Your goal:
Print out every entry that follows, exactly as written.

===== Recorded information =====

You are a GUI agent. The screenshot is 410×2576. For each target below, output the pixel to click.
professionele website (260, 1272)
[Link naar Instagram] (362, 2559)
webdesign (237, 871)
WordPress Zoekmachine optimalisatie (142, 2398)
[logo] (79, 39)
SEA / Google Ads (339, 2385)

=====

Task response:
You are a GUI agent. The screenshot is 410×2576. For each target below, output the pixel to click.
professionele website (260, 1272)
[Link naar Instagram] (362, 2559)
webdesign (237, 871)
WordPress Zoekmachine optimalisatie (142, 2398)
[logo] (79, 39)
SEA / Google Ads (339, 2385)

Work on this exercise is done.